Begleitend zu deinem Buch hast du eine Klangcollage gemacht, die aus verschiedenen Klangdimensionen besteht – etwa dem hörbar gemachten Klang des Vorderglärnisch, Stimmen und verschiedene Schwingungen. Wie bist du vorgegangen?
Wie erwähnt, die Klangcollage war eigentlich zuerst. Die Texte wurden aus dem Ton geboren – und ich glaube das hört man ihnen an. Von März bis Ende Oktober 2019 unternahm ich 36 Aufnahmereisen an den Berg. Das begann mal mit konventionellen Luftschallmikrofonen. Dann begann ich auch mit selbstgelöteten Piezomikrofonen und Kontaktmikrofonen Objekte am Berg abzutasten und aufzunehmen. Felswände, Baumstrünke, Seilbahnen usw. Irgendwann begann ich auch mit Geophonen zu experimentieren und traf auf den Geophysiker Jeff Moore an der ETH Zürich. Er fand meine Idee, den Berg als Klangkörper zu erfassen, dermassen verrückt und spannend, dass er beim Schweizer Erdbebendienst zwei Breitbandseismografen auslieh, um am Vorderglärnisch über mehrere Stunden die Bewegung des Bergs einzufangen. Diese Daten verwandelten wir später am Computer in Audio, indem wir sie um ein Vielfaches schneller abspielten (Audifikation). Mein Vorgehen war dabei immer getrieben von der Idee und der Lust, Dinge einfach auszuprobieren, nicht unbedingt von einer wissenschaftlichen Systematik. Die Aufnahmesessions am Berg waren meditative Drifts, Annäherungen an die verschiedenen Klangsphären und Aggregatszustände dieses Objekts.
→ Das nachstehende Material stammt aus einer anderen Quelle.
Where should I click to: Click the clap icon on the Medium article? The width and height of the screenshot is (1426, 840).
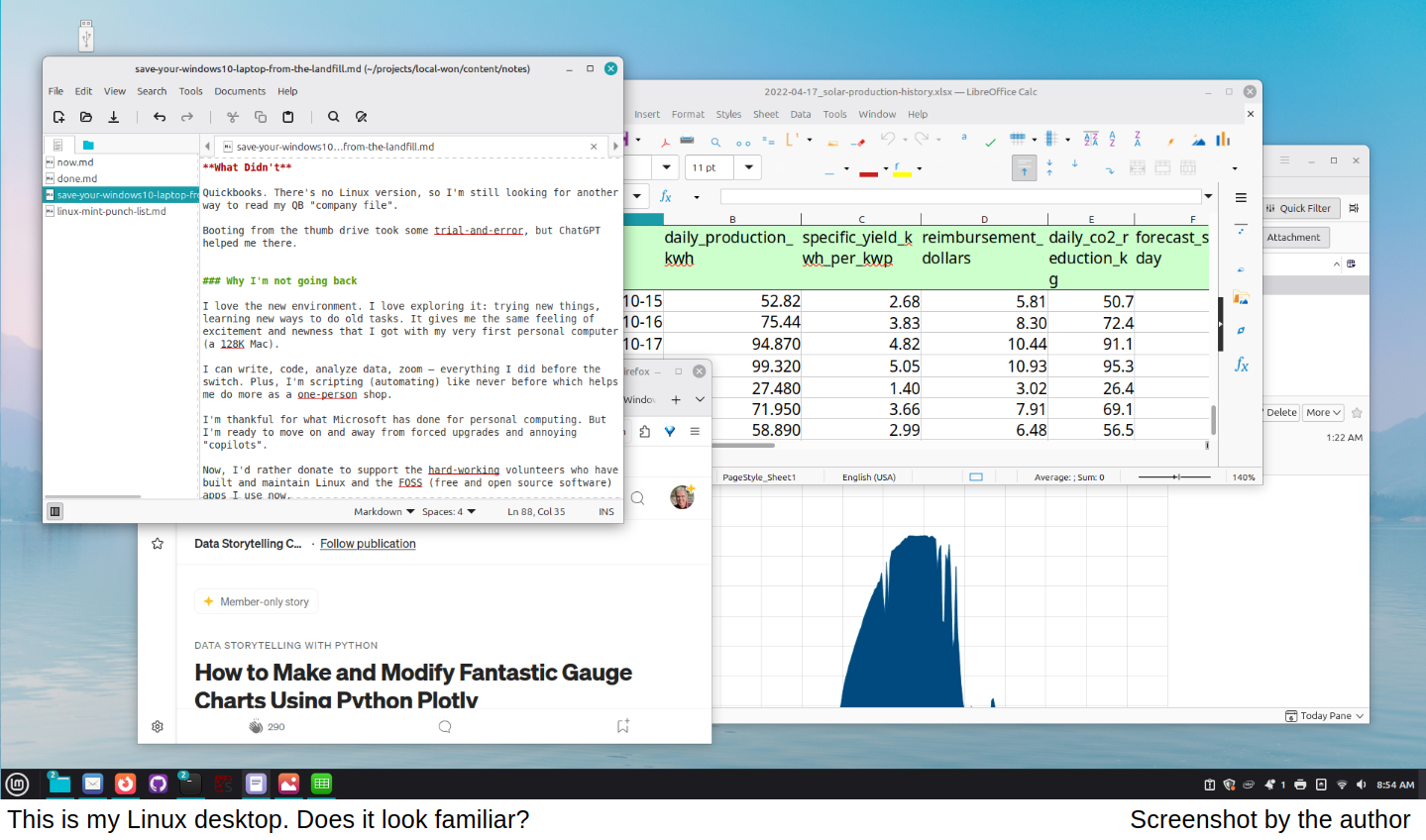point(256,727)
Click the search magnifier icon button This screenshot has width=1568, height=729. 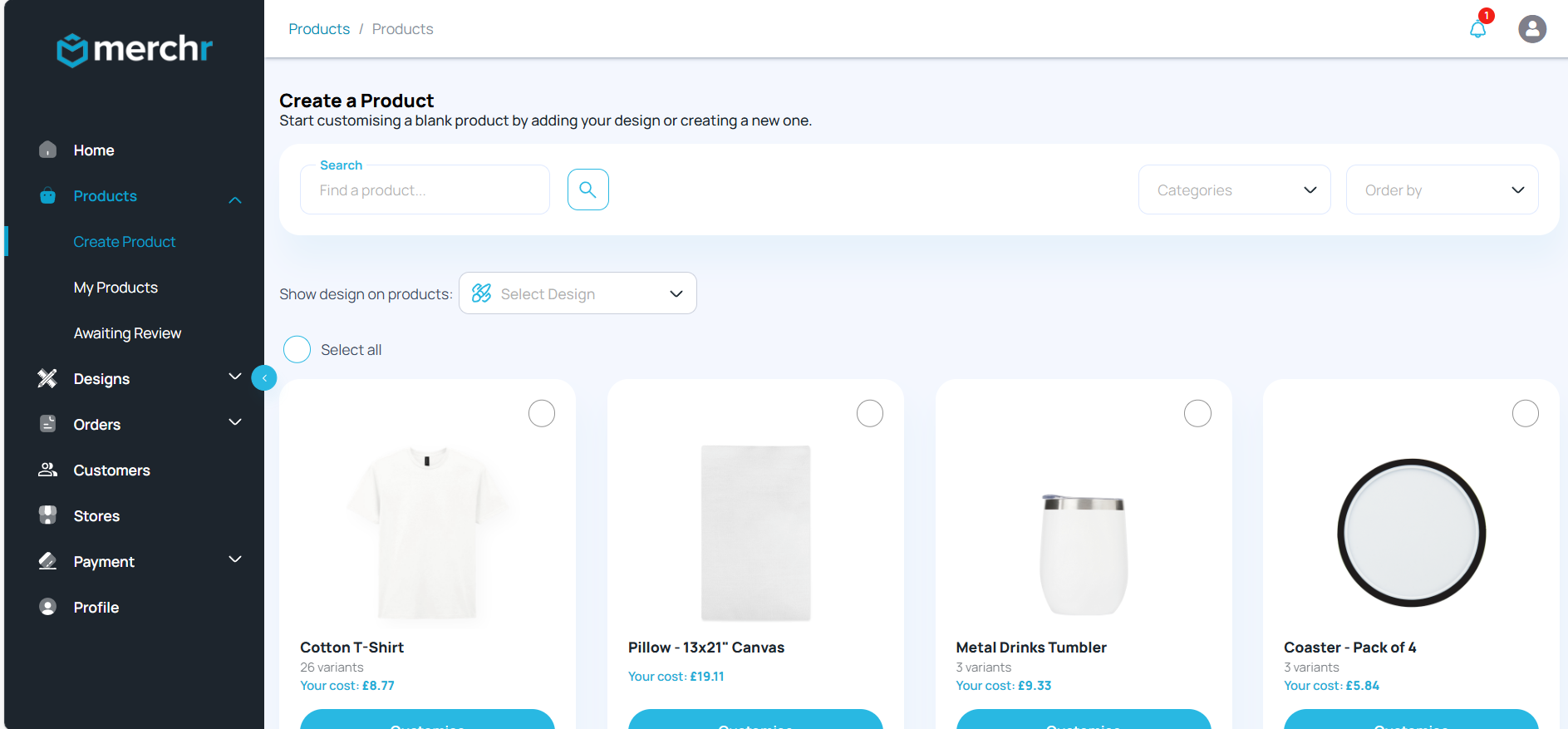tap(587, 190)
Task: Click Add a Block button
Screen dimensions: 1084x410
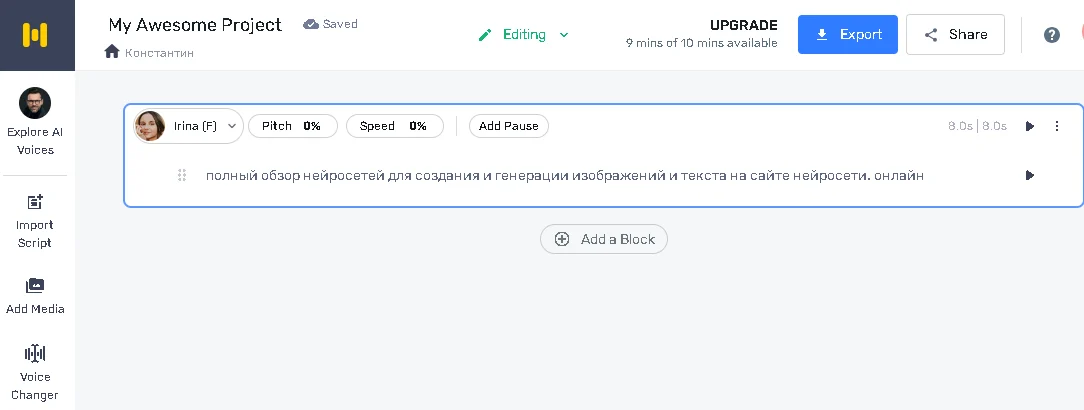Action: 604,239
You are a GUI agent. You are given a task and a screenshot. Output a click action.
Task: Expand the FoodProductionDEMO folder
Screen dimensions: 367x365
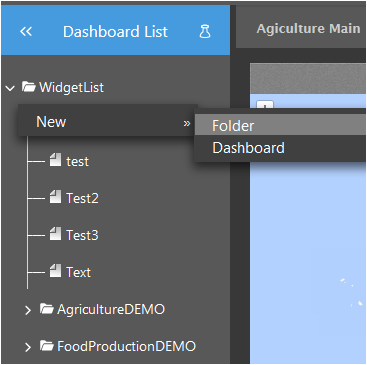28,347
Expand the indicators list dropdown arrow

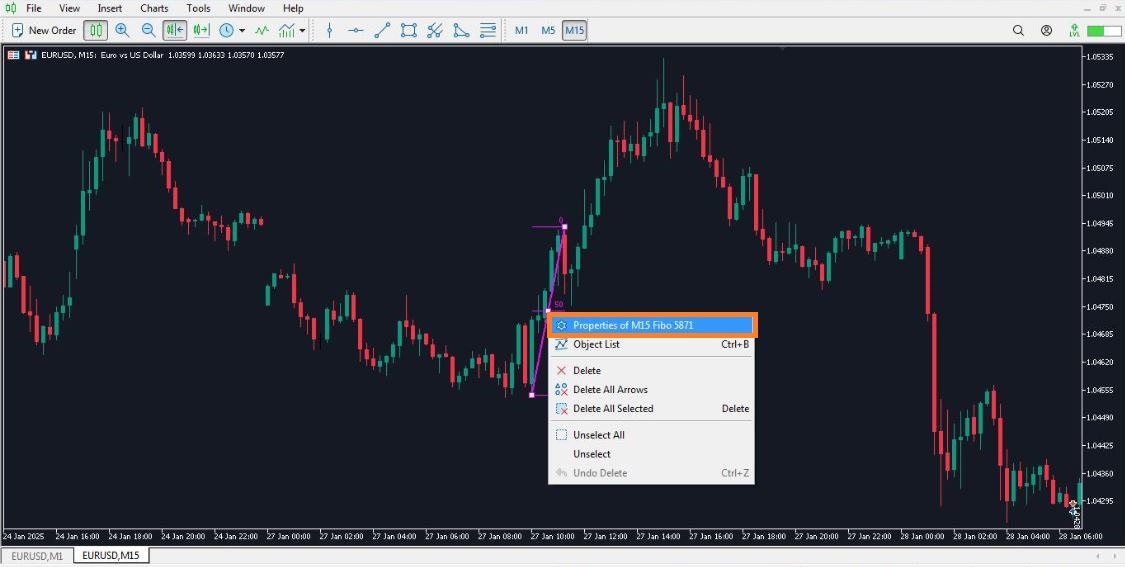pos(302,30)
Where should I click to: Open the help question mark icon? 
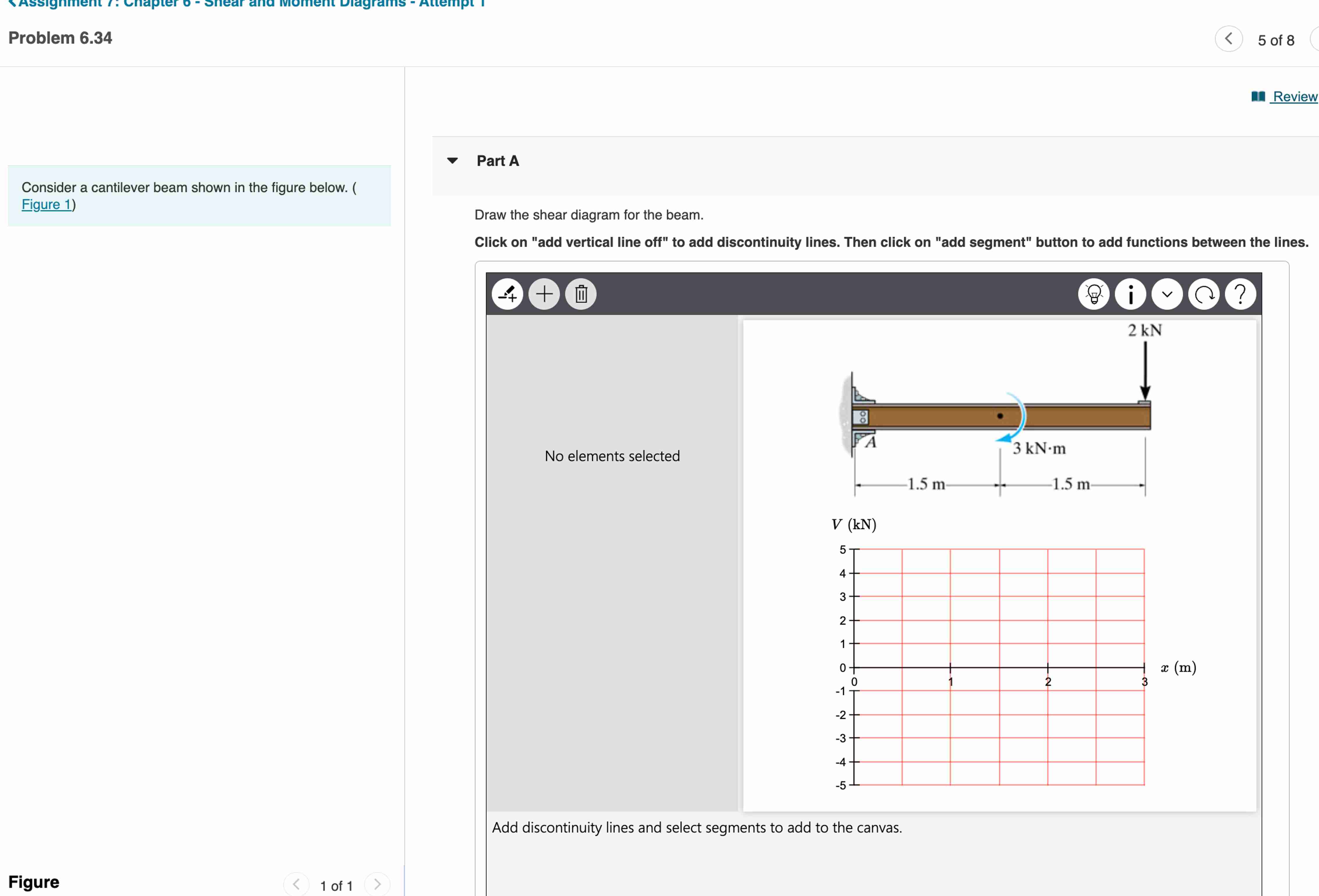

«Der zweite Kopf wuchtig befichtet / ein weisses Auge auf der steilen Stirn / zerfurcht verrunzelt Kinn und Hals / die Nase muss darunter sein» – Worin besteht für dich die Faszination des «menschliche Züge in einen unbelebten Berg»-Lesens?
Das Anthropomorphe hat mich immer fasziniert. Der Glaube daran, dass alles um uns lebt und beseelt ist. Sei dies nun ein Tisch, ein Heizkörper oder ein Berg. Gerade in Zusammenhang mit Kontaktmikrofonen ist das auch spannend, da man damit Objekte zum Tönen bringen kann, die scheinbar gar nicht tönen. Die zitierte Stelle stammt aus dem Gedicht «Farbtafel» – mehr oder weniger das einzige Gedicht im ganzen Buch, das sich über das Visuelle aufbaut. Ich fand einfach, dass mindestens ein visueller Annährungsversuch da reingehört, wenn ich mich sonst so fest dem Ton verschreibe. Das mit den «menschlichen Zügen in Dingen»-Lesen hat natürlich auch Grenzen und kippt sehr schnell in Kitsch – mir war von Anfang an klar, dass ich damit so spärlich wie möglich umgehen möchte.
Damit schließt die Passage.